Carole House, former White House National Security Council Special Advisor for Cybersecurity and Critical Infrastructure under the Biden administration, commented, "Reportedly, Tether holds over $100 billion in US Treasuries, making it one of the world’s largest holders, yet it lacks the direct oversight we apply to domestic institutions of comparable size."
Treasury yields have fueled Tether’s recent investment deals. According to a source, potential investors asked about the impact of falling interest rates. The source added that Tether believes each 25-basis-point cut by the Federal Reserve requires issuing an additional $10 billion in tokens to maintain unchanged profits.
Meanwhile, the US market has seen a surge of competitors, and overall demand for USDT and other stablecoins has plateaued in recent months, mirroring the broader crypto market downturn. The International Monetary Fund warned in 2025 that stablecoin runs could trigger a Treasury market selloff.
Despite this, Tether’s strong capital position continues to attract new banking partners beyond Cantor Fitzgerald. Morgan Stanley, Brazil’s BTG Pactual, and First Abu Dhabi Bank are advising on fundraising, according to sources. These banks declined to comment.
Further signs show the company is seeking traditional hallmarks of legitimacy. Last year, Ardoino appointed Simon McWilliams as CFO. He also hired Ben Habbel as chief business officer to streamline internal structure; Habbel is a luxury real estate investor who recently acquired London’s Nobu Hotel in Shoreditch. A senior precious metals trader from HSBC Holdings has joined to help manage Tether’s expanding gold reserves. Last year, Tether purchased 70 tons of gold, surpassing the disclosed purchases of nearly all central banks.
With its relatively small staff, Tether may be the world’s most profitable company per capita.
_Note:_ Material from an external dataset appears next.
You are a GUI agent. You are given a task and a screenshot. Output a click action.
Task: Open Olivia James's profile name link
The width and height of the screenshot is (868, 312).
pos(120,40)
Ardoino is quick to emphasize its streamlined structure and 99% profit margin. Even so, he acknowledges the need for expansion: in the past 18 months, the workforce has tripled and hiring continues. Its closest competitor, Circle Internet Group, had about 880 employees in June 2024, while its stablecoin USDC had a circulation of just $32 billion.
Ardoino stated that compliance is Tether’s largest department, with nearly 50 people monitoring transactions and coordinating with law enforcement as needed. Yet the team is much smaller than those at banks or even some crypto rivals.
Beyond its core business, Tether’s leadership is known for its closed nature. Ardoino and COO Claudia Lagorio are married, and several executives hold multiple roles at Tether and its affiliate Bitfinex.

Paolo Ardoino at the Plan B Forum Bitcoin conference in San Salvador in January
Even as he seeks new funding, Ardoino is cautious about deeper outside involvement in Tether. He’s uneasy about the prospect of going public and reporting to investors every quarter. "I don’t want to spend every three months optimizing profits," he said. "I want to optimize the company’s impact on society."
Unlike many early tech companies, most Tether employees do not receive stock options, according to sources familiar with its compensation structure. Even if Tether completes fundraising at a record private valuation, they do not benefit. The fundraising process has been delayed by several months compared to initial expectations, but Ardoino says he’s not in a rush. With substantial profits, the company doesn’t need the capital and can wait for its target valuation.
Whether investors share Ardoino’s vision for Tether and the future of humanity remains to be seen. Yet Tether’s expanding investment portfolio, US Treasuries and gold reserves, and its influence on US politics have made it impossible to view the company as a niche crypto product.
George Washington University Professor Wilmarth said, "A few years ago, there was no connection between crypto and traditional finance, so it might not have been a problem. But now, things are completely different—the two are more tightly linked than ever."